開場以来、静寂が全くやってこない。客席の中に浮かぶ大画面。それは媒体があるのではなく、空中に直接映し出されるため、夜色を向こう側にした窓ガラスが鏡になるように映像が透明感を出しつつ、はっきりとした輪郭を作り出していた。
その中央に、青空の上にポッカリと浮かぶ試合会場。それが碁盤のように横たわっている。両脇から対戦者がやってきて、真ん中に立っていた審判が右手を上げると、一層歓声の渦が強まった。
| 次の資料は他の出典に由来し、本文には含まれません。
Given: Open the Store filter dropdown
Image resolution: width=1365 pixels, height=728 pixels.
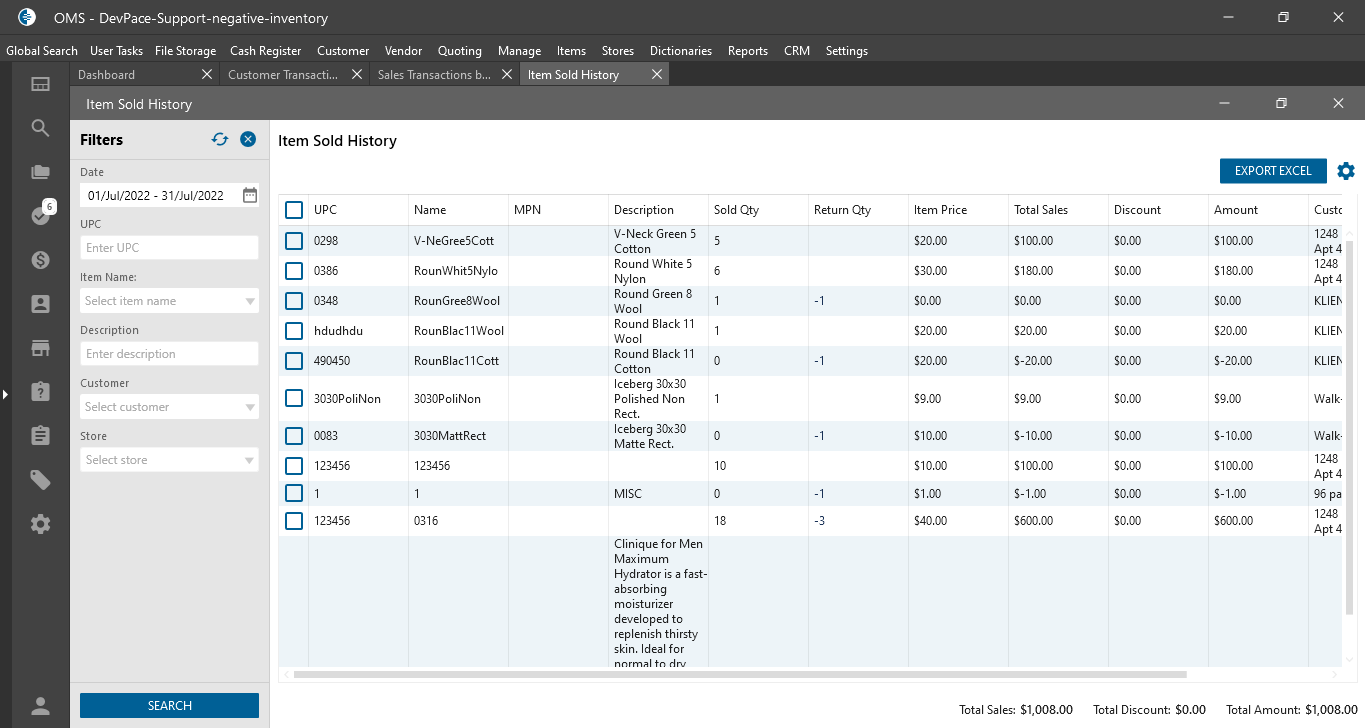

津波が押し寄せるように、人々の声援を背で受ける形で、控室からの通路を歩いてくる男がいた。日陰でまだよくわからないが、フィギアスケートのスピンをしたような縦に一本の線がすうっと入り、歩いているのに左右前後に一ミリも揺れることなく、その男はやってくる。
会場へと続く、地面の青空の上に一歩踏み出す。それは靴ではなく草履。骨格のいい裸足が連れてくる、紺のスカートのようなものを。光が当たると、それは袴だった。
袖は白い旗のように両脇で揺れている。身を清めた神主のようなピンと張り詰める和装の色気が漂う。その人の瞳は、無感情、無動、重厚感のあるはしばみ色の切れ長な瞳だった。
歩く姿は艶やか。隠しても隠しきれない、男の匂い立つ色香。他からの奥深くから鍛錬という修行の日々で手に入れた、真の美しさを放ちながらやってくる、その男は。
大きな岩のような揺るぎない沈着さを持っているが、カーキ色の癖げと優しさの満ちあふれたブランの瞳を持つ、警備をしている貴増参の横を、男は悠然と通り抜けていった。
大音量で鳴り響く、たくさんの人の声と興奮。人混みに酔うように、普通なら戸惑い緊張してしまうところだが、この男が持つ絶対不動の性質がそうはさせなかった。
観客席から見ると碁盤のように小さい試合会場は、一段高くなっていた。それを挟んだ向こう側に対戦相手が立っていた。細い針をさらにねじったようなピンと緊迫した空気が張り詰める。
選手がふたりとも試合会場の脇へやってくると、中央にいた審判が手を大きく上げて、声を張り上げた。
「十時三十分になりました。それでは両者とも、試合場へ上がってください」
階段を足で上がるのではなく、体がすうっと浮き上がって選手たちは会場へ登った。
人の山どころではなく、山脈に四方を囲まれた試合会場。そこから少し離れたところに、解説者席があった。血湧き肉躍る興奮を抑えられないという感じで、スタンドマイクの前でアナウンサーの男の声が、会場中に響き渡った。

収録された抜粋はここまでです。